** Opening Information shown block **

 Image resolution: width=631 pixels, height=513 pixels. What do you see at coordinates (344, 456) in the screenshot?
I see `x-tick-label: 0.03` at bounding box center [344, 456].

** Closing Information shown block **
** Opening Information shown block **

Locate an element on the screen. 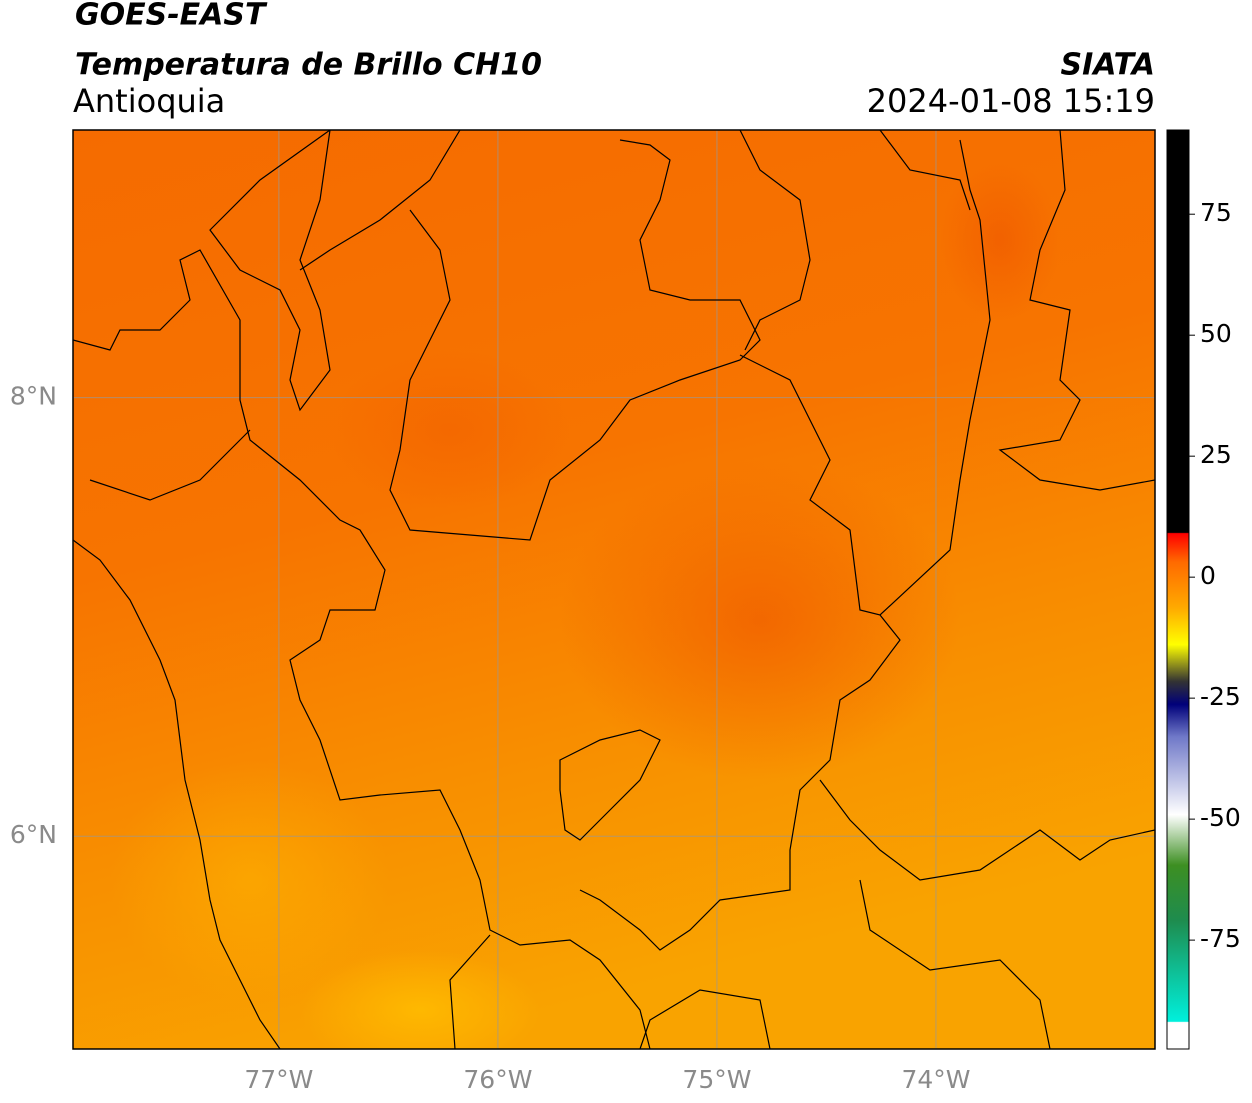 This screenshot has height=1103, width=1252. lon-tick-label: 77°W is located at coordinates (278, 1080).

** Closing Information shown block **
** Opening Information shown block **

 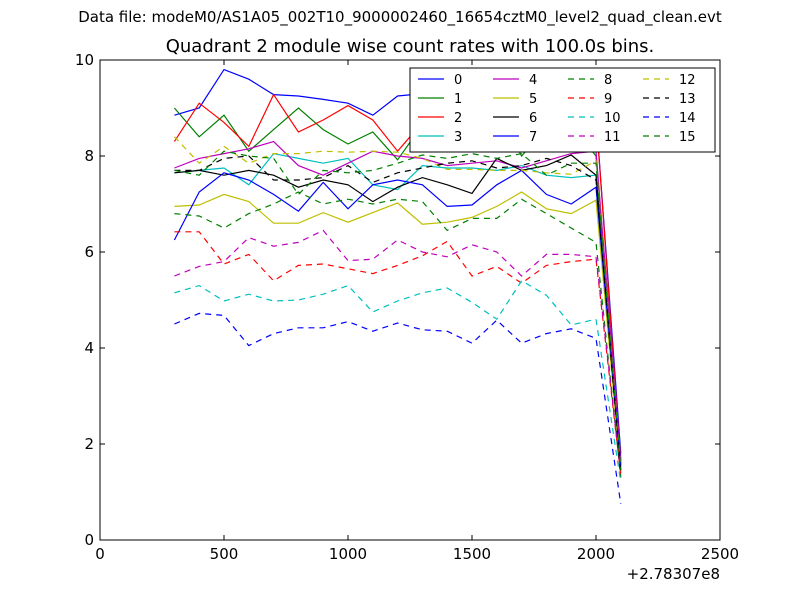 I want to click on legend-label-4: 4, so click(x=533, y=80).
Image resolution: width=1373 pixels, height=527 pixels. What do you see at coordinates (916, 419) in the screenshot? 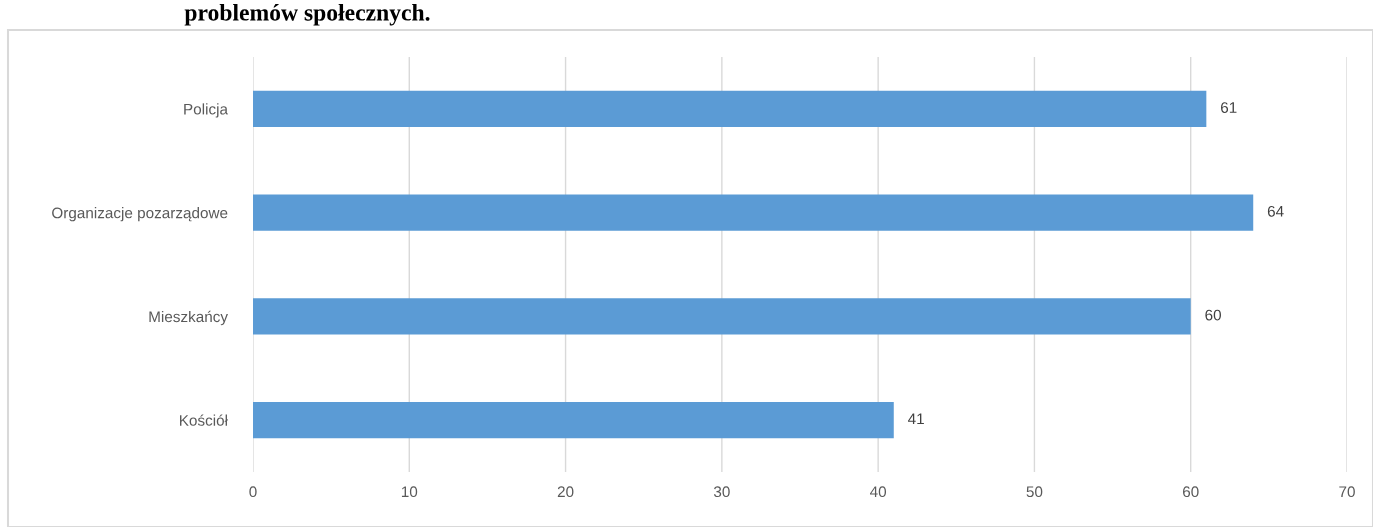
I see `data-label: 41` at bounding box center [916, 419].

** Closing Information shown block **

Exercise instructions → Can you format the items from the line containing "Image resolution: width=631" through the line containing "center [344, 456]." as a JSON list of strings, with one string per line and any blank lines left out?

Answer to the exercise →
[
  " Image resolution: width=631 pixels, height=513 pixels. What do you see at coordinates (344, 456) in the screenshot?",
  "I see `x-tick-label: 0.03` at bounding box center [344, 456]."
]